I’m not sure what I’m doing wrong? I’m still new to Streamlit, so likely I’ve made an error because I don’t quite understand how it all works. Could someone suggest where I might have gone wrong? Thank you

from st_aggrid import GridOptionsBuilder, AgGrid, GridUpdateMode
import streamlit as st
import pandas as pd
import numpy as np


np.random.seed(42)

st.title('Scraping tool')

@st.cache_data()
def gen_random_data(nrows):
    data = np.random.random((nrows,3))
    data_frame = pd.DataFrame(data,columns = ['A','B','C'])
    return data_frame

button = st.button('Scrape!',key = 'scrape_button')

if st.session_state.get("scrape_button"):
    data_load_state = st.text('Loading data...')
    st.session_state.data = gen_random_data(10)
    data_load_state.text('Loading data...Done!')
    st.session_state.aggrid_key = True

if 'aggrid_key' in st.session_state:
    gb = GridOptionsBuilder.from_dataframe(st.session_state.data)
    gb.configure_default_column(groupable=True, value=True, enableRowGroup=True, aggFunc='sum', editable=True)
    gb.configure_grid_options(domLayout='normal')
    st.session_state.gridOptions = gb.build()

    grid_response = AgGrid(st.session_state.data,
                           gridOptions=st.session_state.gridOptions,
                           update_mode=GridUpdateMode.GRID_CHANGED,
                            height=1000,
                            width='100%',
                            fit_columns_on_grid_load=False,
                            allow_unsafe_jscode=True, #Set it to True to allow jsfunction to be injected
                            enable_enterprise_modules=False,
                            editable = True)

    st.session_state.data = grid_response['data']
    st.download_button("Download data", data=st.session_state.data.to_csv(), file_name='test_data.csv')

The streamlit main concept is a must for every developer.

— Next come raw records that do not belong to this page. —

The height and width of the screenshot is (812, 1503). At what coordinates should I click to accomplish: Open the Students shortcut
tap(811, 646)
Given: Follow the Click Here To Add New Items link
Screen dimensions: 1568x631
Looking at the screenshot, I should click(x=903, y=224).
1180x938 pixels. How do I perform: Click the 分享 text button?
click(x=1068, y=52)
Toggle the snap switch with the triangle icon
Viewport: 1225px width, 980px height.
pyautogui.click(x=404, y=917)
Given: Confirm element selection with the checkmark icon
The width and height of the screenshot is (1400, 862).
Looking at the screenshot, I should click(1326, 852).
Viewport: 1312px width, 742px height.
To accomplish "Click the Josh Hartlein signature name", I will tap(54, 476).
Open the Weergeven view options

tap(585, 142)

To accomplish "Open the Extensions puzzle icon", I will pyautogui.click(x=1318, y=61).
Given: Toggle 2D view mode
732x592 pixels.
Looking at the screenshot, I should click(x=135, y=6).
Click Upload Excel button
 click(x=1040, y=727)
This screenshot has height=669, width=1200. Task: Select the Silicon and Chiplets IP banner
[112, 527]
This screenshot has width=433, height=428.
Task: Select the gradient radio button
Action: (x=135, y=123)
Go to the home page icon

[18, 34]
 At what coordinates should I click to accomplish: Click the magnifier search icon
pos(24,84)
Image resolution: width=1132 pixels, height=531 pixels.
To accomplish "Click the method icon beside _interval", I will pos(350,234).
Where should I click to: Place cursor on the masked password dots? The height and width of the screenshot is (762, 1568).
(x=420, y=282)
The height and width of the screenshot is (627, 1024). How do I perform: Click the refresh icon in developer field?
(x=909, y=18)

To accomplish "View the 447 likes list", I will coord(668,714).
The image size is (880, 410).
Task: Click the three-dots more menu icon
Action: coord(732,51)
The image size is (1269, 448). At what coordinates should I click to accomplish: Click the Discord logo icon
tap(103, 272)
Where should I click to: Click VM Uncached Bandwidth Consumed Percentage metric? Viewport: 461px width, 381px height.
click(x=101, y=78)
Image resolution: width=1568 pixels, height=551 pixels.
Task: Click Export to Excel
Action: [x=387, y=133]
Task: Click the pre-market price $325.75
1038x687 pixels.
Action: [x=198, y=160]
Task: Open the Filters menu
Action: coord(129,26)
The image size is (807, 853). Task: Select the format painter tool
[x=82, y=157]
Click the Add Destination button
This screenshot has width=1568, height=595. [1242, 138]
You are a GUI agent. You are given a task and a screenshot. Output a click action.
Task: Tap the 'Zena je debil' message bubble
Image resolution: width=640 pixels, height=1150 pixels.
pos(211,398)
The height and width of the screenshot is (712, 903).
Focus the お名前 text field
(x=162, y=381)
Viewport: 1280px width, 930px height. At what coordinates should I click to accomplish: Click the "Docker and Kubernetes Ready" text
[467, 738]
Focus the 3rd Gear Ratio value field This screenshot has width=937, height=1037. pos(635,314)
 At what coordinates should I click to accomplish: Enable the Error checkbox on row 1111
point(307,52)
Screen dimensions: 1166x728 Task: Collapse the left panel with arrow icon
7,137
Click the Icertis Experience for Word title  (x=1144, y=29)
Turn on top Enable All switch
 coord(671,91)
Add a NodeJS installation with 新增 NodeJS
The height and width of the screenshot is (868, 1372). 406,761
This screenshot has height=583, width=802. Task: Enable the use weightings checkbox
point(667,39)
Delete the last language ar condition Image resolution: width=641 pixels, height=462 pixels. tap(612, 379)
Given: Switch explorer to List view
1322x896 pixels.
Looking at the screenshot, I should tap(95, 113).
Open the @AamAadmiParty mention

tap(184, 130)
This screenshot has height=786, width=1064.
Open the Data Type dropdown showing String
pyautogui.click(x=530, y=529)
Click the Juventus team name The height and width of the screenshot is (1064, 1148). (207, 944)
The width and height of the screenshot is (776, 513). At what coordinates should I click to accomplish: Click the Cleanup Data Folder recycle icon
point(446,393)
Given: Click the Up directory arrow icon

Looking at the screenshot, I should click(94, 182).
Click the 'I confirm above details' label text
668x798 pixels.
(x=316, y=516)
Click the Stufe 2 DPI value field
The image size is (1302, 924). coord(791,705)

Pay attention to the Data flow.

Data flow

Streamlit’s architecture allows you to write apps the same way you write plain Python scripts. To unlock this, Streamlit apps have a unique data flow: any time something must be updated on the screen, Streamlit reruns your entire Python script from top to bottom.

This can happen in two situations:

  • Whenever you modify your app’s source code.
  • Whenever a user interacts with widgets in the app. For example, when dragging a slider, entering text in an input box, or clicking a button.

Okay, thanks! I managed to get it working how I want. The problem was encasing the Aggrid in an if statement. I managed to get around this by initializing the data frame as empty and then only updating the data once the data is pressed. Here’s my solution:

from st_aggrid import GridOptionsBuilder, AgGrid, GridUpdateMode
import streamlit as st
import pandas as pd
import numpy as np

# Initialisation
np.random.seed(42)
if 'data' not in st.session_state:
    st.session_state.data = pd.DataFrame({})


st.title('Scraping tool')

@st.cache_data()
def gen_random_data(nrows):
    data = np.random.random((nrows,3))
    data_frame = pd.DataFrame(data,columns = ['A','B','C'])
    return data_frame

button = st.button('Scrape!',key = 'scrape_button')

if button:
    data_load_state = st.text('Loading data...')
    st.session_state.data = gen_random_data(10)
    data_load_state.text('Loading data...Done!')

gb = GridOptionsBuilder.from_dataframe(st.session_state.data)
gb.configure_default_column(groupable=True, value=True, enableRowGroup=True, aggFunc='sum', editable=True)
gb.configure_grid_options(domLayout='normal')
st.session_state.gridOptions = gb.build()

grid_response = AgGrid(st.session_state.data,
                       gridOptions=st.session_state.gridOptions,
                       update_mode=GridUpdateMode.GRID_CHANGED,
                        height=300,
                        width='100%',
                        fit_columns_on_grid_load=False,
                        allow_unsafe_jscode=True, #Set it to True to allow jsfunction to be injected
                        enable_enterprise_modules=False,
                        editable = True)

st.download_button("Download data",
                   data=grid_response['data'].to_csv(),
                   file_name='test_data.csv')